Well I havent seen him around at all today, sorry if this is causing trouble just saying...

Can a mod lock this?


----------



## Saint Baller (May 3, 2006)

t1no said:


> Funny how you say "me". I saw Maverick_Fan a few days ago and today. We don't need another mod, he's doing a good job.


 Yeah he is but I havent seen him in days, so yeah...

Not saying I should become a mod but just saying I think we need another mod.


----------



## The Future7 (Feb 24, 2005)

Nah we dont need another mod yet. Mavericks_Fan was just a little inactive.
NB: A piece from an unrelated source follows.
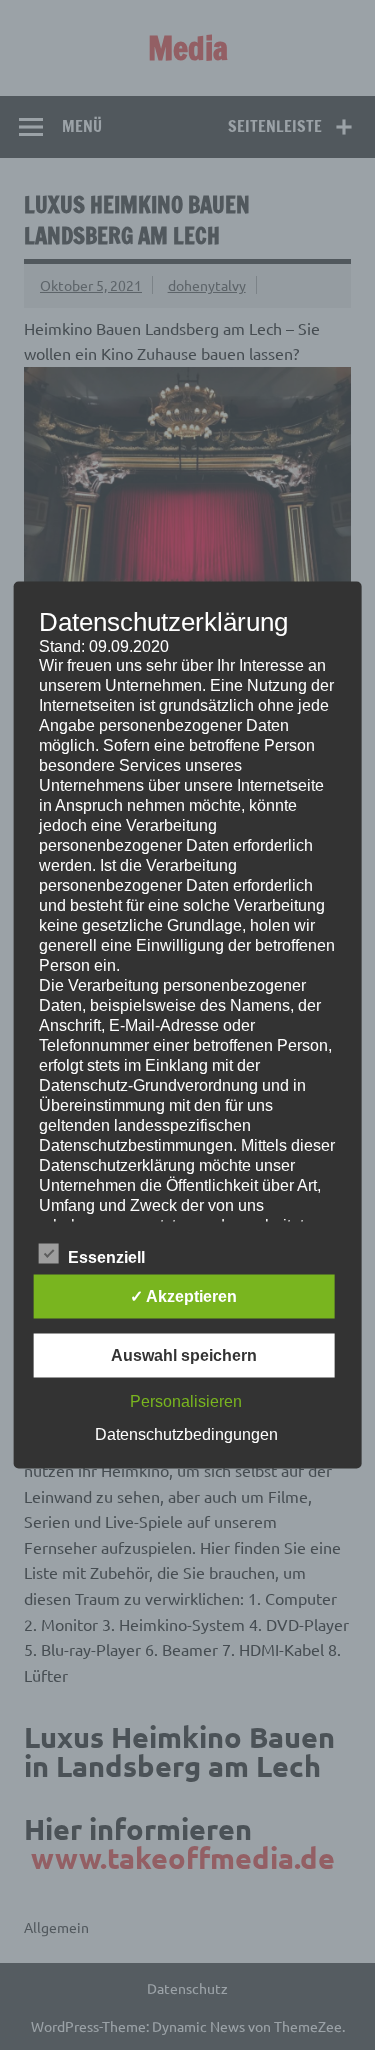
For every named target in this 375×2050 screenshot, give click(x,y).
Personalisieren (186, 1401)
He's back though.


----------



## Dragnsmke1 (Jul 29, 2002)

I cant be a mod...I beleive too much in freedom of speech no matter how dumb or unagreeable what a person says is :biggrin:


----------



## Mavericks_Fan (Apr 19, 2005)

Just for clarification, I am set to invisible mode, so just because you don't see my name in the ledger doesn't mean I'm not here


----------



## The Future7 (Feb 24, 2005)

Oh I forgot that they had invisible mode, I always wondered how you would just come out of nowhere and post then just disappear off the site.


----------



## t1no (Jul 10, 2005)

Mavericks_Fan said:


> Just for clarification, I am set to invisible mode, so just because you don't see my name in the ledger doesn't mean I'm not here


Mavericks_Fan is a hero with special powers, i am jealous.


----------



## Mavericks_Fan (Apr 19, 2005)

t1no said:


> Mavericks_Fan is a hero with special powers, i am jealous.


The only truly special powers I have shouldn't be discussed publically


----------



## IbizaXL (Sep 21, 2005)

Mavericks_Fan said:


> The only truly special powers I have shouldn't be discussed publically


yes, only the ones that are Mod-sensative can enjoy these powers

muahahahahaha!


----------



## Unique (Apr 13, 2005)

Gio305 said:


> yes, only the ones that are Mod-sensative can enjoy these powers
> 
> muahahahahaha!


:clap:


----------



## edwardcyh (Dec 13, 2005)

Gio305 said:


> yes, only the ones that are Mod-sensative can enjoy these powers
> 
> muahahahahaha!


 :clap:


----------



## Pimped Out (May 4, 2005)

Gio305 said:


> yes, only the ones that are Mod-sensative can enjoy these powers
> 
> muahahahahaha!


i feel so left out


----------



## Yao Mania (Aug 4, 2003)

Hey sorry guys, I'd like to drop by more often but it's been a very busy past few weeks for me. This is such a great time for the Mavs board, and I'm really happy to see the amount of posting that's been going around here lately. So do try to behave yourselves and good luck in the finals!


----------